Saved data entries

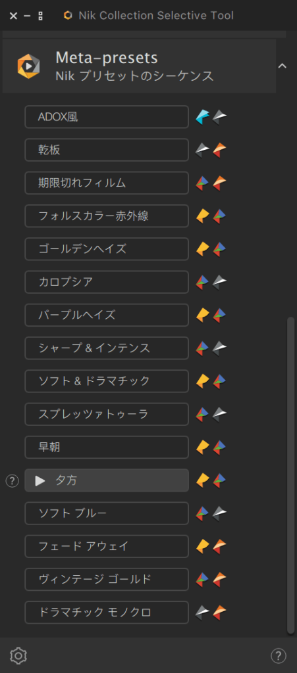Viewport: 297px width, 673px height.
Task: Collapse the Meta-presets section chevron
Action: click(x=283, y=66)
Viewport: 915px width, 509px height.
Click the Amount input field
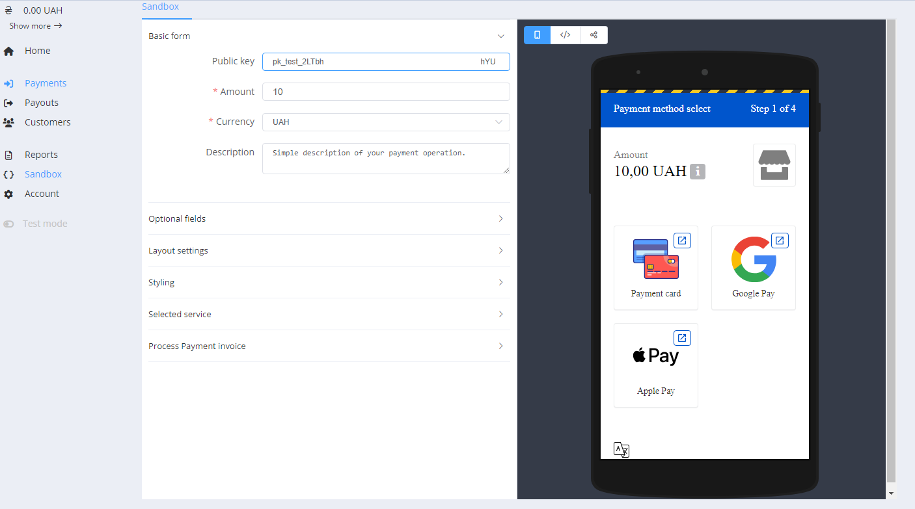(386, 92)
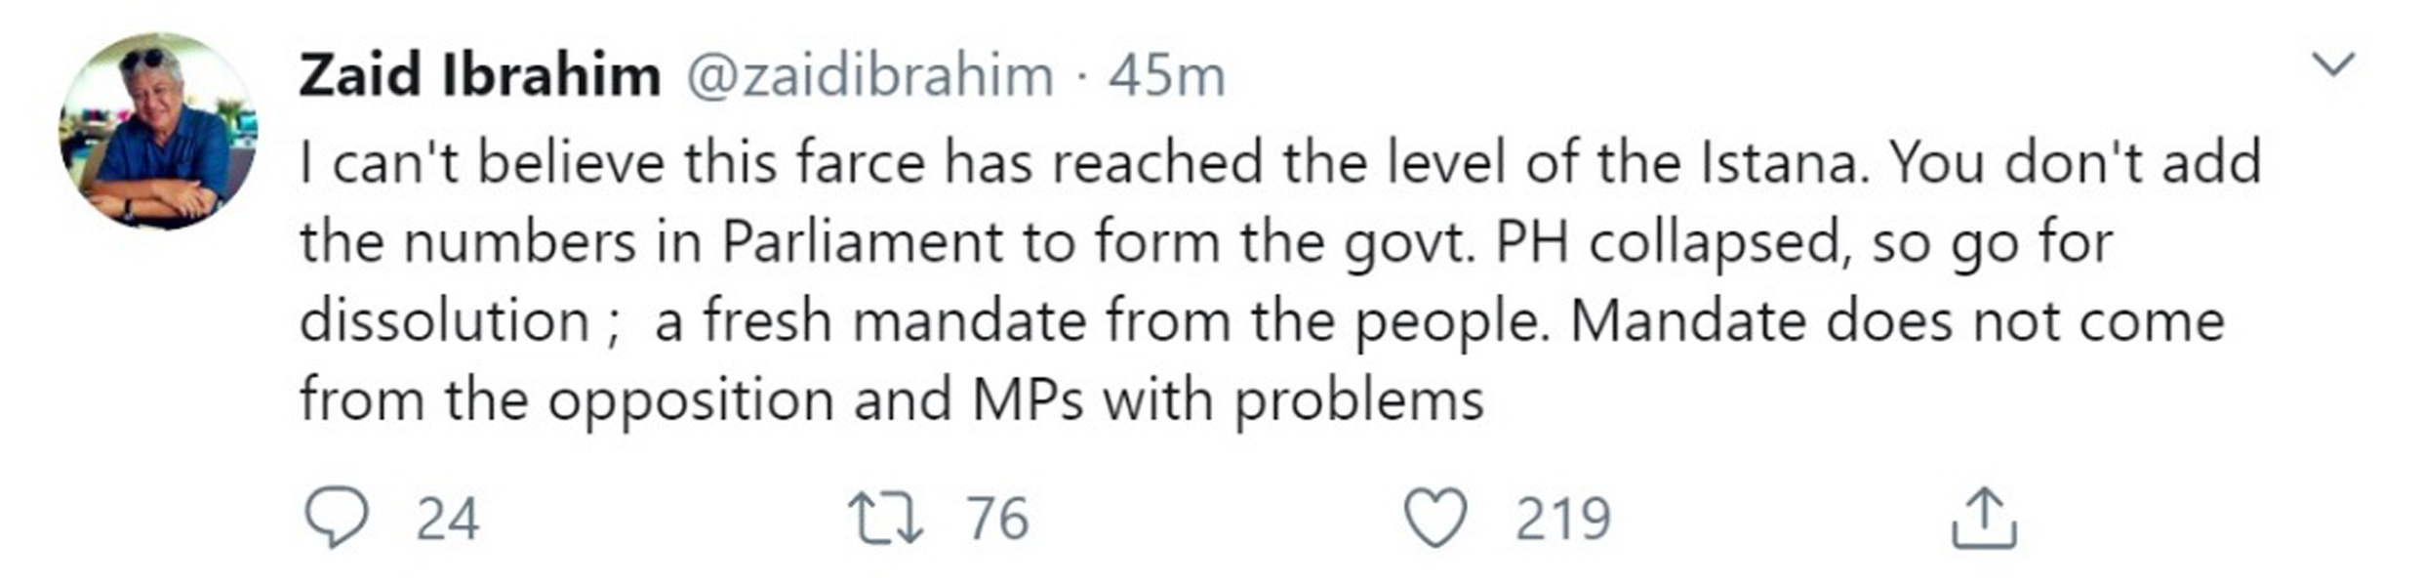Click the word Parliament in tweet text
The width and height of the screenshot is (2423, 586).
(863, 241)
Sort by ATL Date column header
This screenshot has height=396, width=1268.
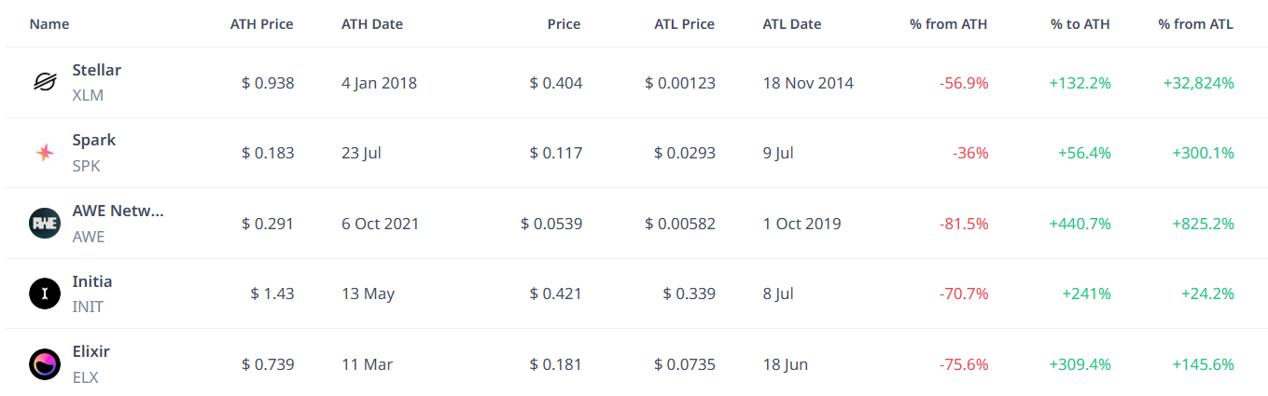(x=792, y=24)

## WORK TO COMPLETE
Starting at the line where "Viewport: 915px width, 509px height." appears, restate every line through the end of the records above exactly, but omit the pictures.

## WRITTEN RESPONSE
Viewport: 915px width, 509px height.
Click the Amount input field
(386, 92)
Click the word Parliament in tweet text
The width and height of the screenshot is (2423, 586).
(863, 241)
Sort by ATL Date column header
This screenshot has height=396, width=1268.
(x=792, y=24)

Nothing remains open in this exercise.